EXERCISE AIM | One number is the full answer: how many lines in the records contain the word "Yasa"?

GIVEN INFORMATION |
○ ○ ○ ○ ○ ○ ○
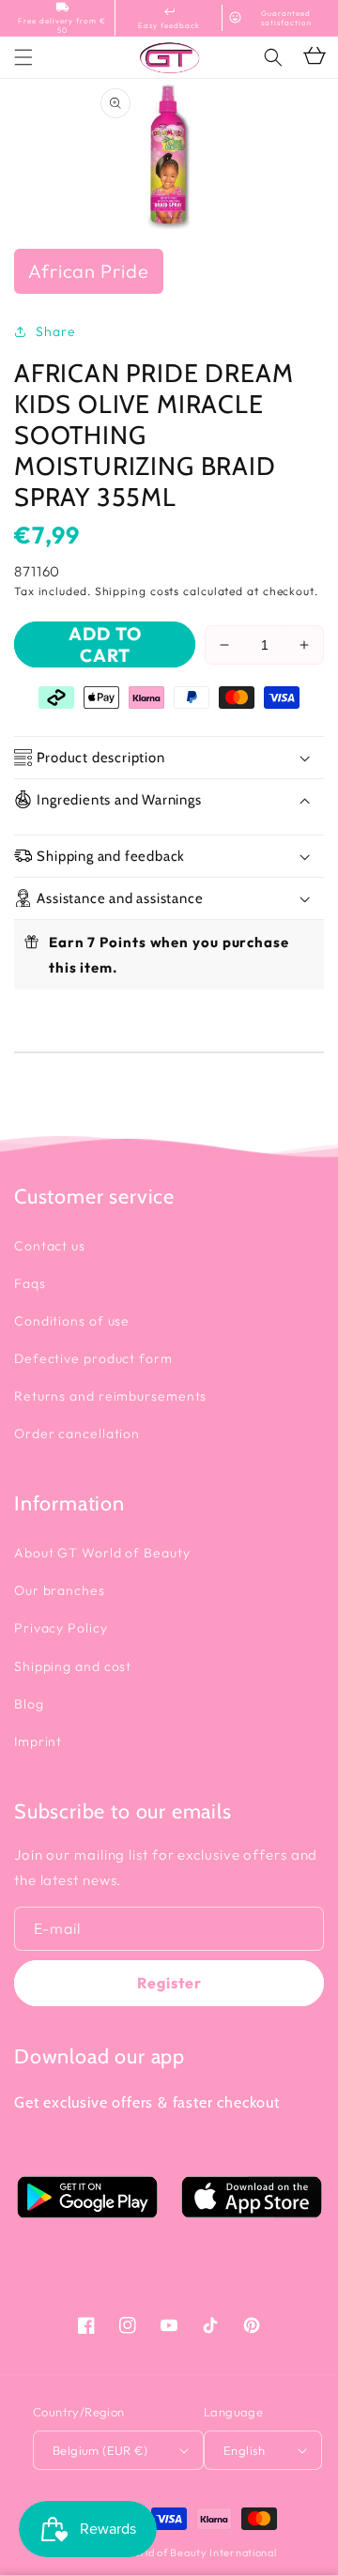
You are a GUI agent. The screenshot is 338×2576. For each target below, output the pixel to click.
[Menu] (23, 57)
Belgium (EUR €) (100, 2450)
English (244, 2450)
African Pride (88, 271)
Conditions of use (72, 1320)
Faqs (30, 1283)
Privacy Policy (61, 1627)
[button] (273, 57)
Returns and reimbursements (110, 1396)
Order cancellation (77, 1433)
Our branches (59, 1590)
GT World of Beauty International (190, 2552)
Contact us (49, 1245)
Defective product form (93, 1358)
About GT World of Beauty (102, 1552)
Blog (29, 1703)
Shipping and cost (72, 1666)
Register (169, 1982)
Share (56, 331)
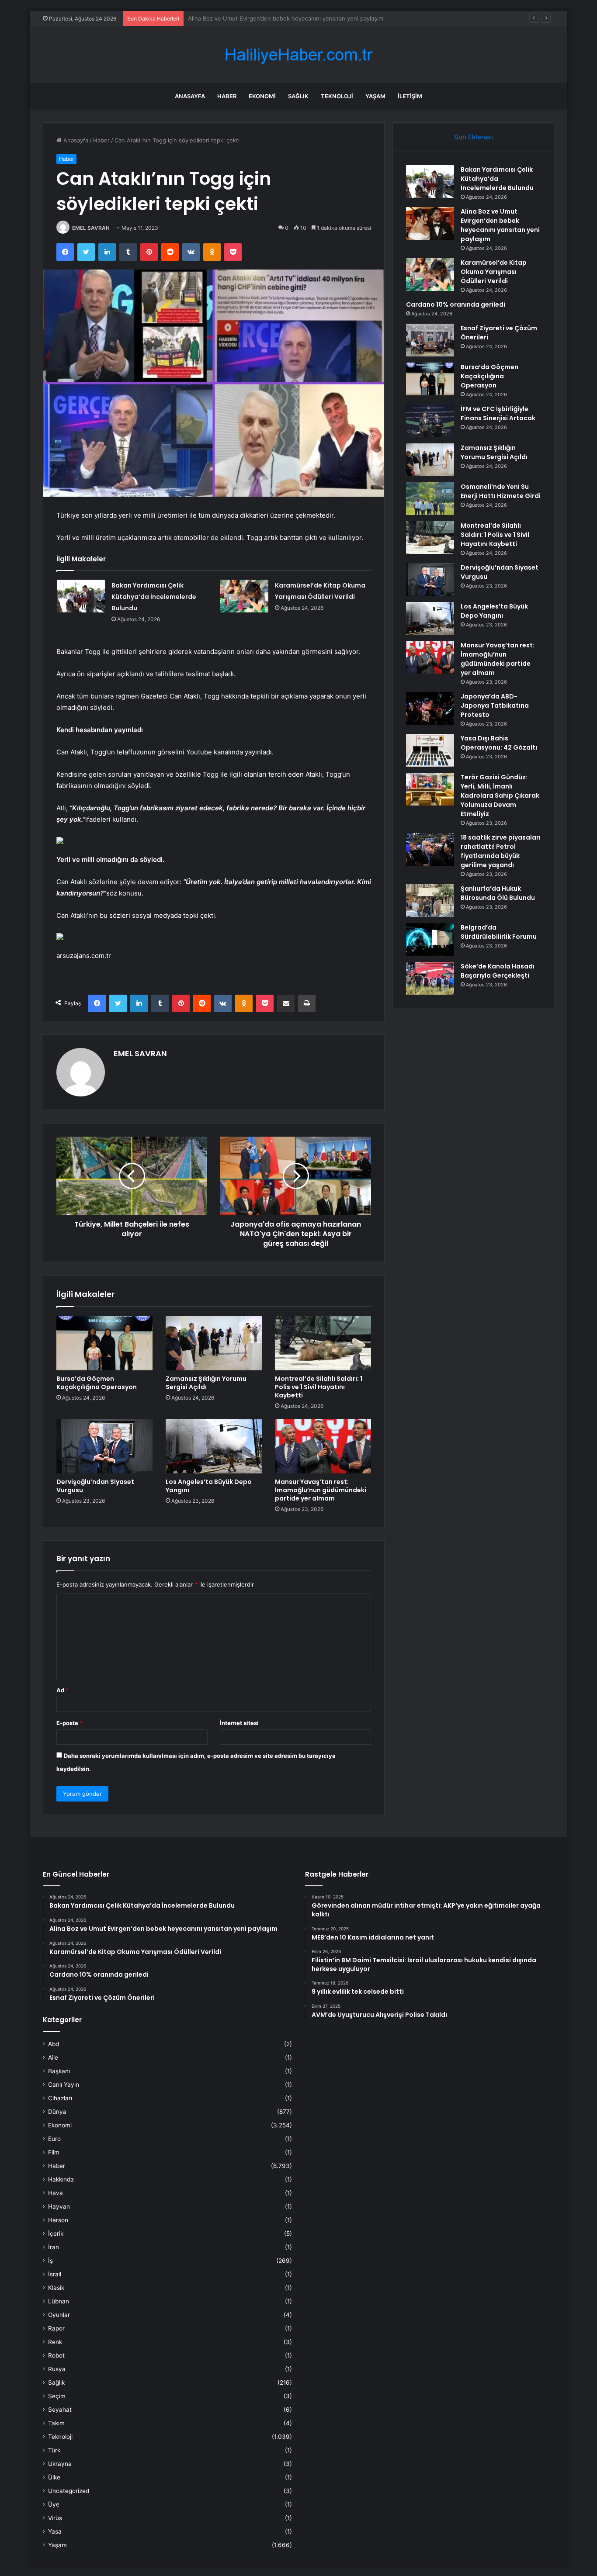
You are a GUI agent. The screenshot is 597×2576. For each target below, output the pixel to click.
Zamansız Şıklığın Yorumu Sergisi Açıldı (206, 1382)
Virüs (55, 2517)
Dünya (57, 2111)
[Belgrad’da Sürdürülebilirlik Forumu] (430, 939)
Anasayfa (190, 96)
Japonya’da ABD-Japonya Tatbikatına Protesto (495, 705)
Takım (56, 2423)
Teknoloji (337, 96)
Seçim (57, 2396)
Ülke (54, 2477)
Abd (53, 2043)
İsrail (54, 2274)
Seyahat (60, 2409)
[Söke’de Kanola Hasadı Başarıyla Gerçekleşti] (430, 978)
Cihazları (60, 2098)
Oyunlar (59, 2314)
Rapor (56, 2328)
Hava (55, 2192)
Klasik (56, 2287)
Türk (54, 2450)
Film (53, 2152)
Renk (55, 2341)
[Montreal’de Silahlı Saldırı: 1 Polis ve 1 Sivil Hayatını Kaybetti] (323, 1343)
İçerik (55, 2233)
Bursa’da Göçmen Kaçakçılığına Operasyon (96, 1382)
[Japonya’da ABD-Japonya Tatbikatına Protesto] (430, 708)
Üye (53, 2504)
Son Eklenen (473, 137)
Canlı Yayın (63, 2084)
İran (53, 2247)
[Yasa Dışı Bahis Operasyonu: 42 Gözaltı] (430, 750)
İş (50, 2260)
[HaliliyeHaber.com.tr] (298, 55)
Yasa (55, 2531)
○ ○ ○ ○ ○ ○ ○
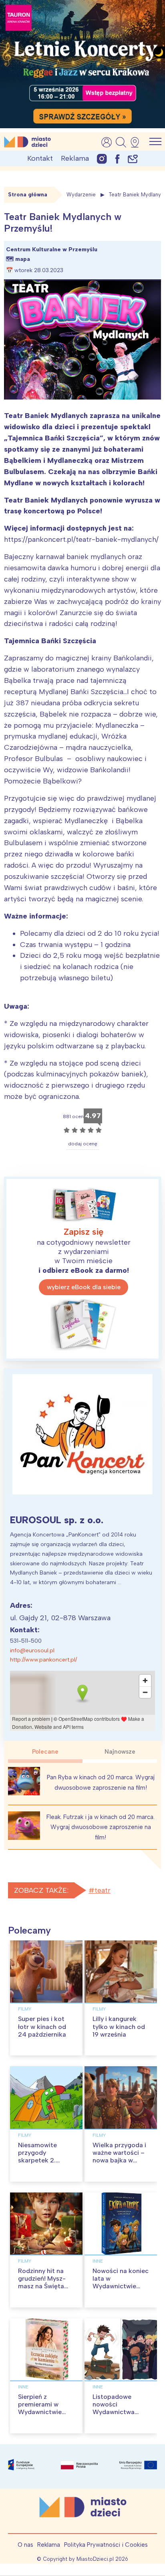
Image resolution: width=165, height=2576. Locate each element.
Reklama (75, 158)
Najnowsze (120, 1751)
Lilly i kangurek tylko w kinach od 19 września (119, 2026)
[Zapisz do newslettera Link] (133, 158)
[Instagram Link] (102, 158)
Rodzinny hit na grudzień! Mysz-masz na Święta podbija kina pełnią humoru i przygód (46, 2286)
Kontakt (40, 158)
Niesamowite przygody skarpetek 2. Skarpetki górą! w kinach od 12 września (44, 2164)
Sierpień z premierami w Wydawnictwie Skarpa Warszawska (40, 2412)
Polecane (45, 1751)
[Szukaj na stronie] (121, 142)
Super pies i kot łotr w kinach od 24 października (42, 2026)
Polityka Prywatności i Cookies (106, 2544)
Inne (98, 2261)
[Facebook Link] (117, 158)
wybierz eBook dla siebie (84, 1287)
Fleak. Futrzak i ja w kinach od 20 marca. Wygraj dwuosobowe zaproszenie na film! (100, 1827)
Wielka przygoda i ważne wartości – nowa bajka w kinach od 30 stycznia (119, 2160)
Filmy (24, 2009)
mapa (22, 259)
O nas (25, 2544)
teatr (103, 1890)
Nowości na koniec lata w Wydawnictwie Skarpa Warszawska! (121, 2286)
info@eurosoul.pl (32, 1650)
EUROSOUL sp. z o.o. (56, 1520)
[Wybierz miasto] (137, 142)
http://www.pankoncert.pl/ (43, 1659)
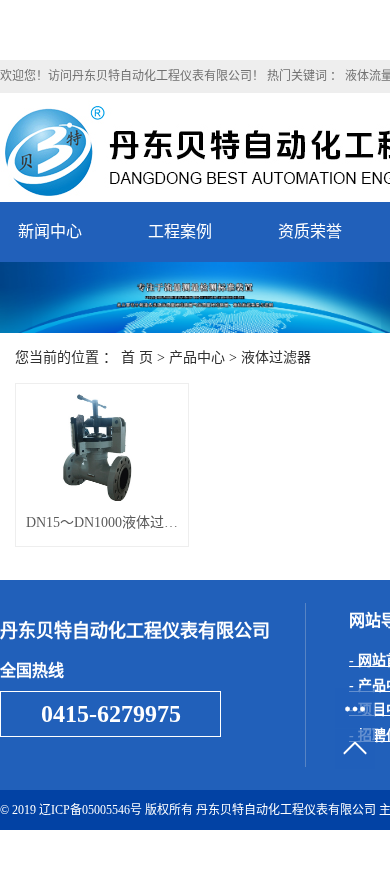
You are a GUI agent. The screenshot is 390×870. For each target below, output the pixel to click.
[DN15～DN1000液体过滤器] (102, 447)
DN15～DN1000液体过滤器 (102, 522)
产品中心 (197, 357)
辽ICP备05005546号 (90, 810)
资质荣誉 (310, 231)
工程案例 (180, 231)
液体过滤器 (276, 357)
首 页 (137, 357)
○ ○ ○ ○ ○ ○ ○
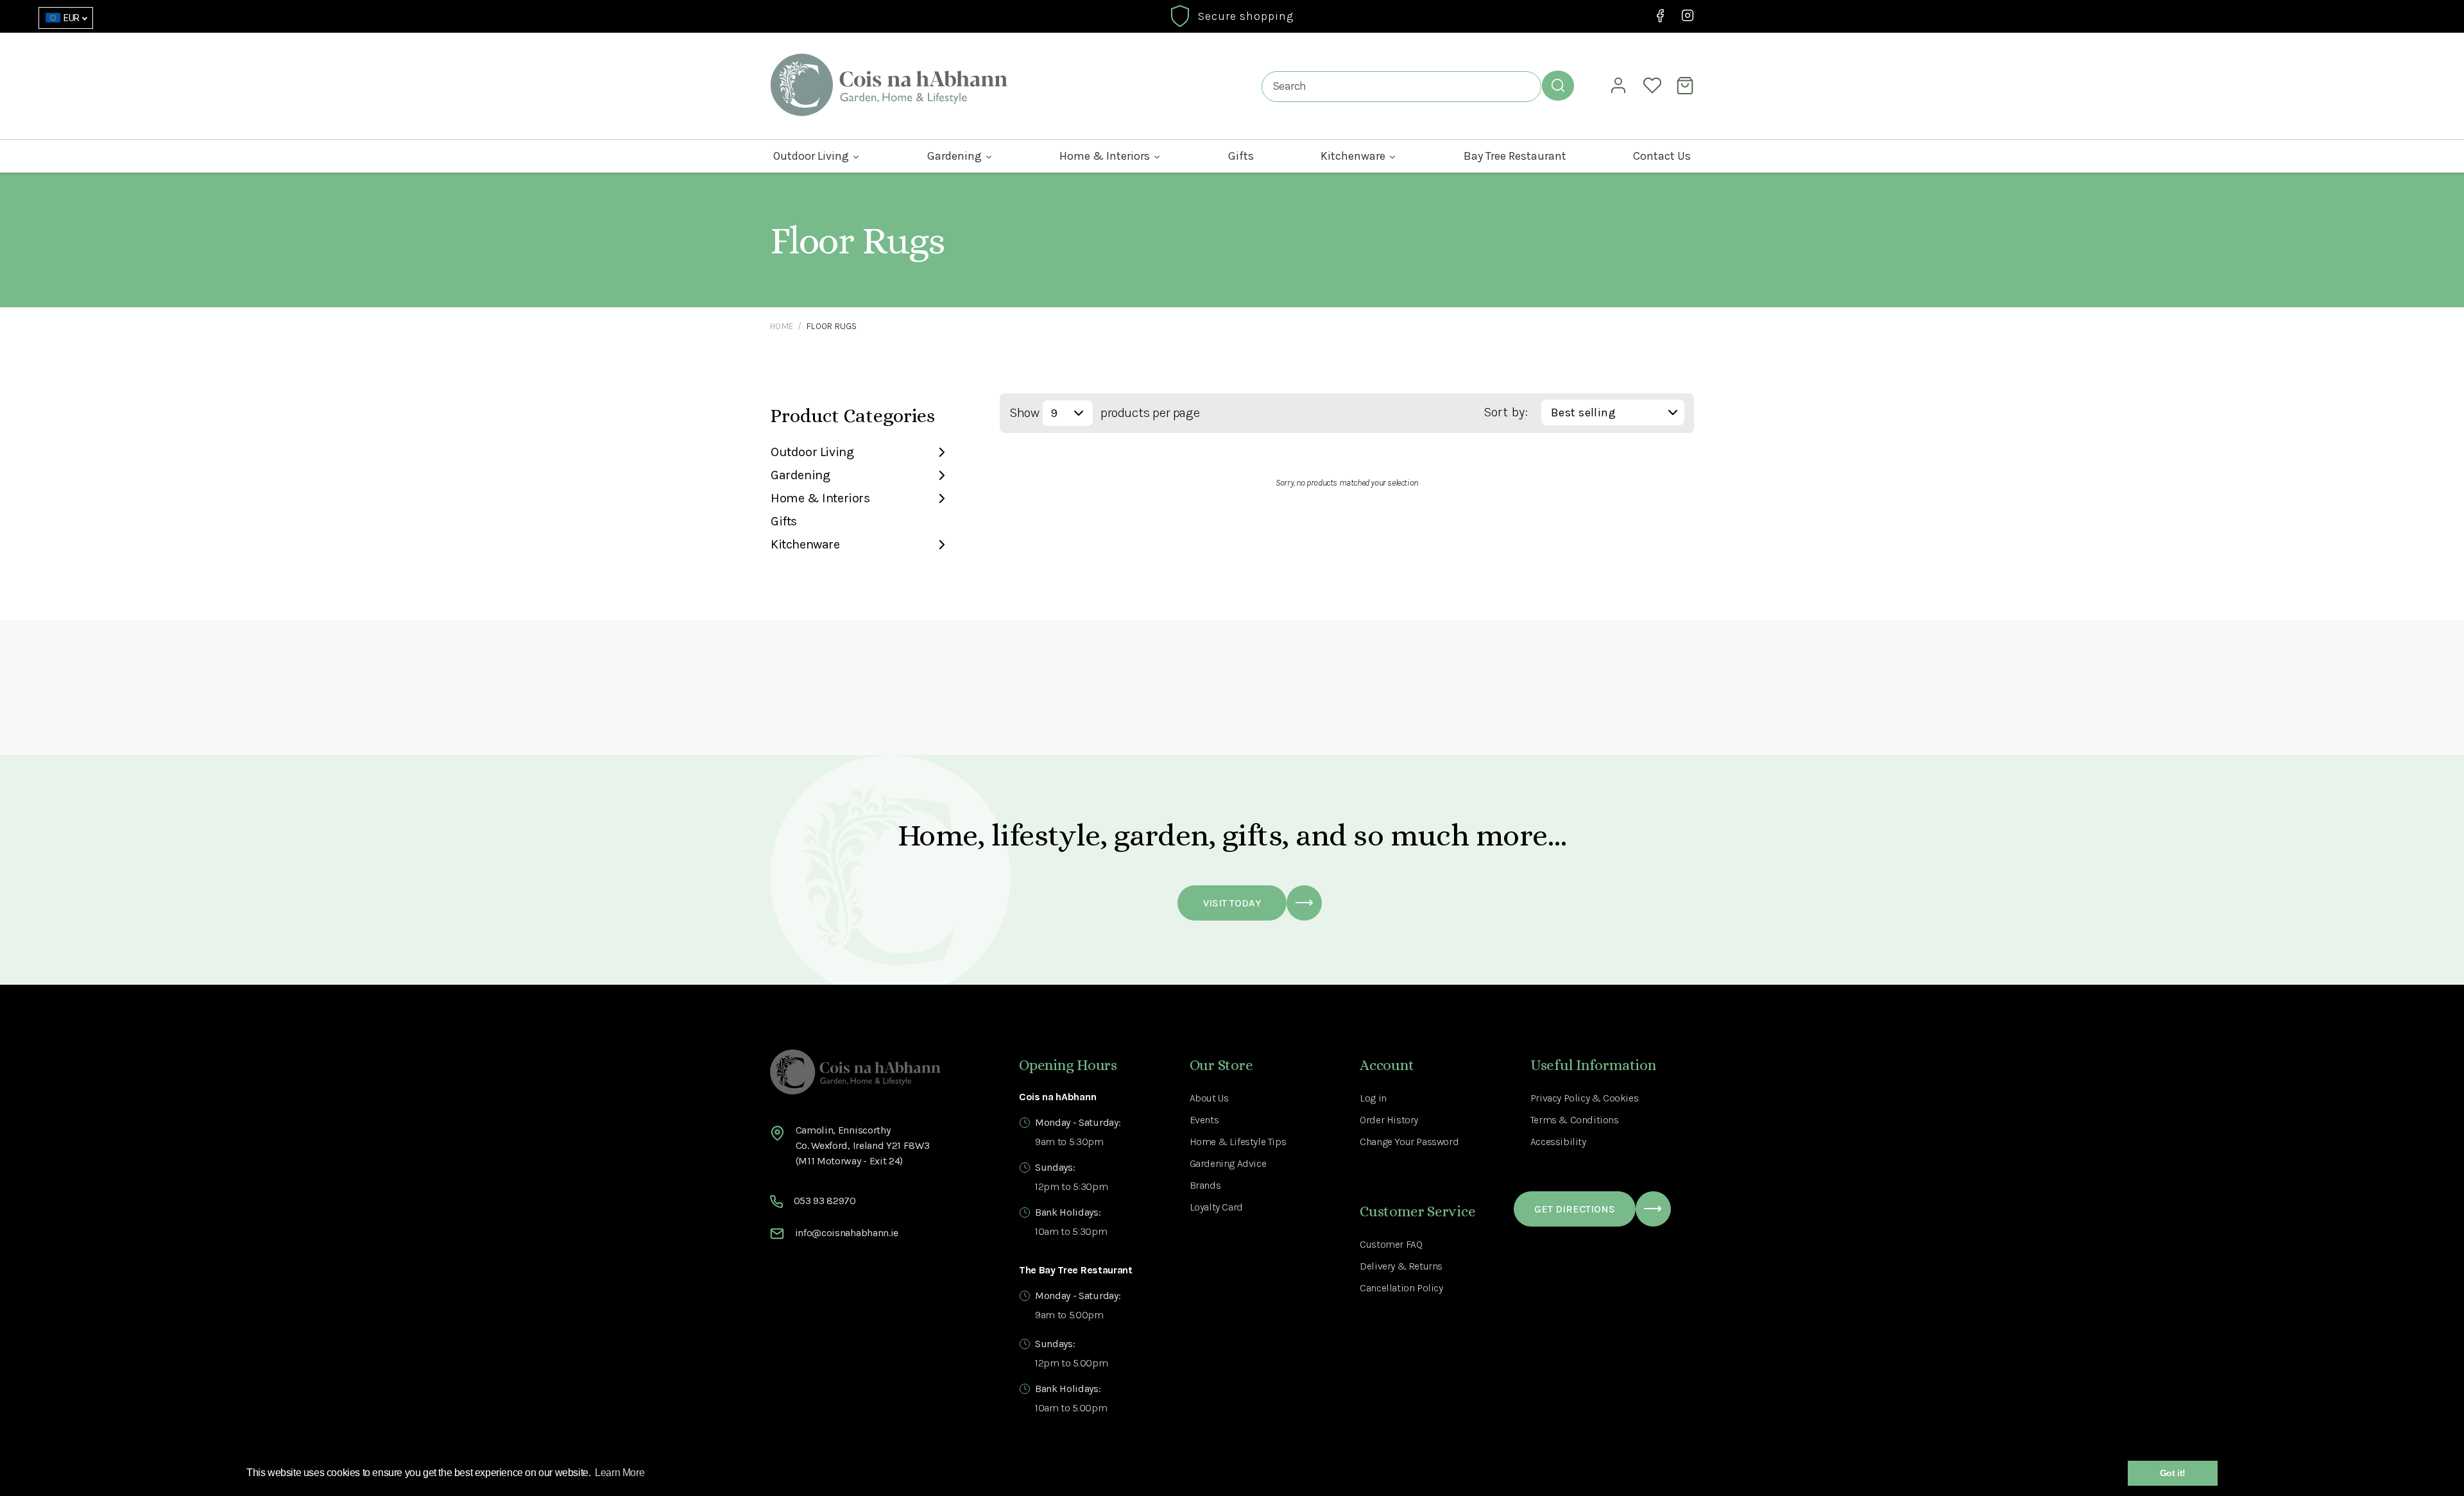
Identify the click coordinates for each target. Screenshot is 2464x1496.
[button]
○ ○ ○ ○ ○ ○ ○
ANSWER FOR THE TASK | 2